Anne Van Kesteren

Introduction

Anne van Kesteren lives in Zeist in The Netherlands where he runs his own web development company, Limpid. However, Anne, is more widely known through his Weblog about markup style, where he explores the depths of XML, XHTML and CSS.

Interview

Q1. Let's start by setting the record straight. When should you send XHTML as 'text/html', and when should you send it as 'application/xhtml+xml'?

When possible, send it with the (specific) XML content-type, 'application/xhtml+xml'. That way you are sure that your document is well-formed. This is quite important, since most people (including me) still rely on browser results and not on the validator. What I mean is, they do trust the validator, but don't validate their pages when the browser does not have any problems displaying their pages.

Using the correct content-type, the better browsers will give you a not well-formed error, which automatically leads to updating that page (having errors on your page is not that cool).

Another problem with 'text/html' is that your document is treated as HTML, not as XHTML. There are some small differences in handling of CSS that you might not understand the first time you use 'application/xhtml+xml'. To name an example: in HTML documents, the 'background' property applied to the body element will be "re-applied" by the browser to the 'viewport' so that the image or color covers the entire screen and not just the body element. You might have guessed it, in XML this is different. The body element hasn't got any special treatments at all in such documents and behaves like it was a div with some default styling ('padding', 'margin').

To conclude, I think it is ok if you are sending your XHTML 1.0 documents as 'text/html' as long as you are aware what problems it might give in the future.

Q2 If you choose to serve 'application/xhtml+xml', how do you work around browsers that don't support it?

There are multiple options. The most extensive one I have seen is written in PHP. This one takes into account the vary header, which is too complicated to explain here. Other solutions have been provided long ago in a column from Mark Pilgrim: "The Road to XHTML 2.0: MIME Types". A real world example can be found at the W3C.

Q3. Why use XHTML instead of HTML? What are the advantages and is HTML still appropriate in some cases?

Probably the most difficult question.
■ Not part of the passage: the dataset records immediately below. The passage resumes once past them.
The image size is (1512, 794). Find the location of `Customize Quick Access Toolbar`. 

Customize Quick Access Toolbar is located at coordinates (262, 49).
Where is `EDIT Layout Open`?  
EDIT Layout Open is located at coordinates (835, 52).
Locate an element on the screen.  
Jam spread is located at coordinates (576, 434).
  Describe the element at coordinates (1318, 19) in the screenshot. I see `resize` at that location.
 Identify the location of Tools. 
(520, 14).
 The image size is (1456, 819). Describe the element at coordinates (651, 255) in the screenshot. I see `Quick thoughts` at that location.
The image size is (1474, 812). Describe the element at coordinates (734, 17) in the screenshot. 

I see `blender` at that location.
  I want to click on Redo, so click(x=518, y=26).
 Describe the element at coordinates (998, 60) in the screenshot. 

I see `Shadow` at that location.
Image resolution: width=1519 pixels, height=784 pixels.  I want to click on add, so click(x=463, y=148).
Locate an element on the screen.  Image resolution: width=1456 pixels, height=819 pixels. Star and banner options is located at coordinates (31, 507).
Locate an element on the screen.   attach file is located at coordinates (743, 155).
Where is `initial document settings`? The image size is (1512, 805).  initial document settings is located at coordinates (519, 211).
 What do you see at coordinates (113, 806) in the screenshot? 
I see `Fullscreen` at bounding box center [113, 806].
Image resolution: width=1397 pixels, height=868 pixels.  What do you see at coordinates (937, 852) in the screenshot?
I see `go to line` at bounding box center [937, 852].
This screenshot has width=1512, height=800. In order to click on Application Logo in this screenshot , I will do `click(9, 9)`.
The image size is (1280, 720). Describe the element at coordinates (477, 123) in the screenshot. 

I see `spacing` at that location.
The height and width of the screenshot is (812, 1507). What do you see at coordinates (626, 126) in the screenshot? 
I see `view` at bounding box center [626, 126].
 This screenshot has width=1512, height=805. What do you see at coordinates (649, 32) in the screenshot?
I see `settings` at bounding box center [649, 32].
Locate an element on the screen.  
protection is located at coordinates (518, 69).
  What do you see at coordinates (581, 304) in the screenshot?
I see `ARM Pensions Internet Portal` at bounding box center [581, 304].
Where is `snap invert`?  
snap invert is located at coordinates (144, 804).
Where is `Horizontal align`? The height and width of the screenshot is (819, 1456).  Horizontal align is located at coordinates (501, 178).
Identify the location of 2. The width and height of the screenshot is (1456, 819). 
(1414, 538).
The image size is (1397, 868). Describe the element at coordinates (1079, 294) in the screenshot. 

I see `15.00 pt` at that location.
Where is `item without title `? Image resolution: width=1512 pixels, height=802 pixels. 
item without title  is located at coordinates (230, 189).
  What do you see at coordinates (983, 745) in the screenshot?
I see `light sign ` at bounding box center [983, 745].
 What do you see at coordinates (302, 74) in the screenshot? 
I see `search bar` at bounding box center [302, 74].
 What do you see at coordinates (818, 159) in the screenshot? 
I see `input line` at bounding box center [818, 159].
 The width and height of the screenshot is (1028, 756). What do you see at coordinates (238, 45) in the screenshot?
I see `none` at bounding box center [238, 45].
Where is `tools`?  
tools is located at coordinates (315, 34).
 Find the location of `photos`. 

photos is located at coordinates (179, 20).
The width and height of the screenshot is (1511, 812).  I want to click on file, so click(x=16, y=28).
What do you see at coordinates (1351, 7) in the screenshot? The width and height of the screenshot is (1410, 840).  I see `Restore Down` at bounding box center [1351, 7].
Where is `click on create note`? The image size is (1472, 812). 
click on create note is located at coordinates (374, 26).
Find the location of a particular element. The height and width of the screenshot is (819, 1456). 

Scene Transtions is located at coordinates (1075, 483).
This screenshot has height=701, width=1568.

I think people will have to choose this for themselves, what they like best. Personally, I like XHTML, because the syntax is very easy compared to the SGML syntax.

Sometimes however, I really like the way you can minimalize everything in HTML (and I don't mean writing crappy code). Leaving out both start and end tags of an element (HTML, head and body element), leaving out the end tags of li, p etc.

Q4 You have talked about pages that are not well-formed being a bigger problem than invalid pages. Why is that?

Most of the pages that are invalid are not well-formed. Using the correct content-type on these pages will make the browser return an error (not well-formed). Trying to retrieve some information from a page (without using HTML Tidy) with XSLT and your parser will return an error. If a page is well-formed, but invalid you won't have these problems.

One of the major advantages of XML (and therefore XHTML) is that it does not need to validate. It needs to conform to a set of easy rules and that's it. (Of course, rules get more complicated if you want to do more specific things, but those are mostly never possible with SGML anyway.)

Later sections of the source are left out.